What you are asked to do | All that is wanted is the exact lines from the one with "Given: Select the" through the last line of the entries, with both ends kept and every picture left out.

BEGIN Material to process

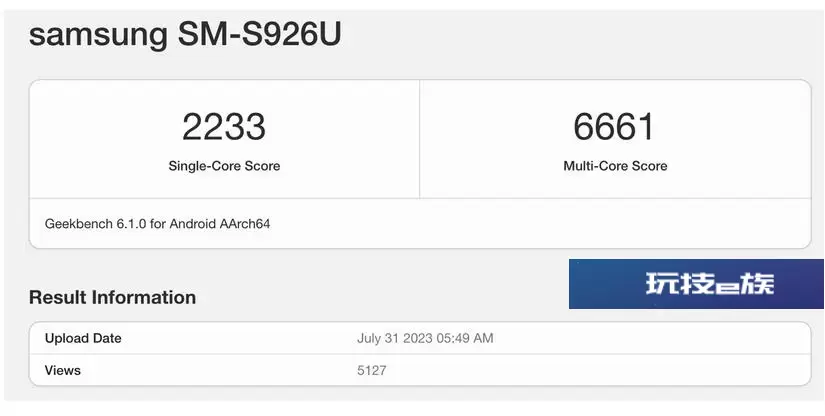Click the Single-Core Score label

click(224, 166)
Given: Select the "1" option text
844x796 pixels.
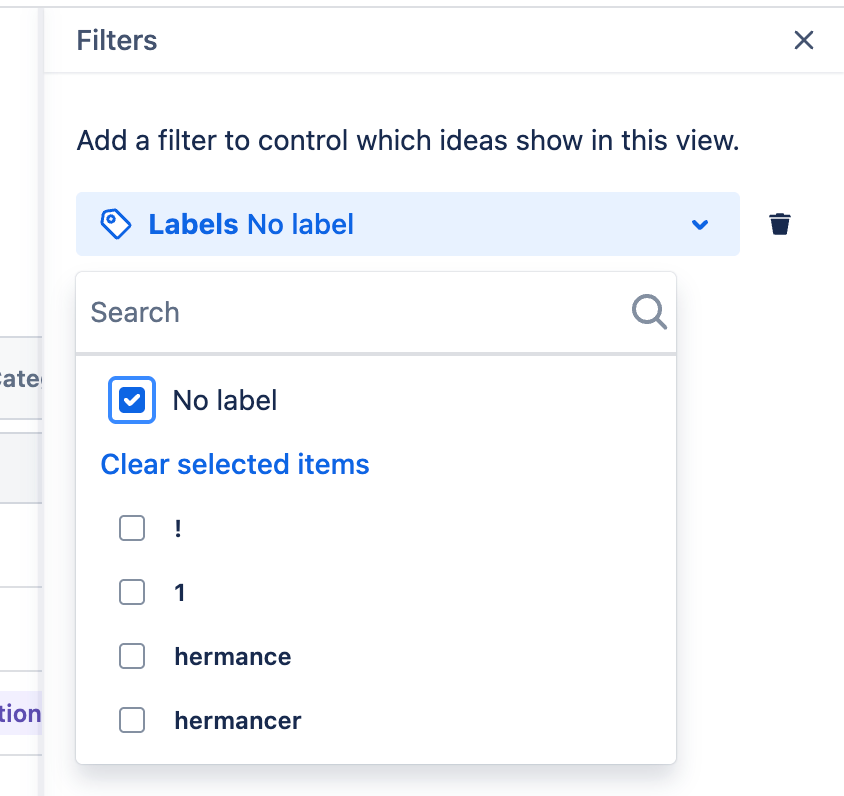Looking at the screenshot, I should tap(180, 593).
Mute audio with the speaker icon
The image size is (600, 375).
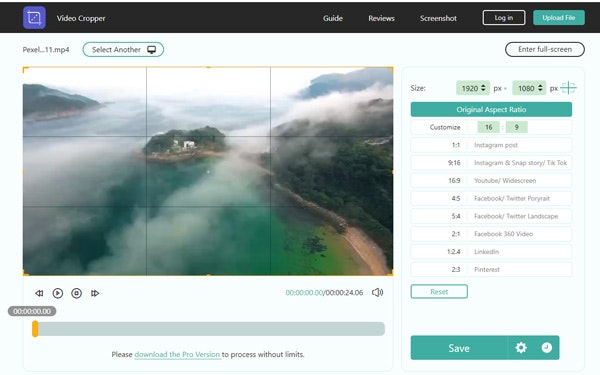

END Material to process

Exercise solution |
Given: Select the "1" option text
844x796 pixels.
Looking at the screenshot, I should tap(180, 593).
Mute audio with the speaker icon
The image size is (600, 375).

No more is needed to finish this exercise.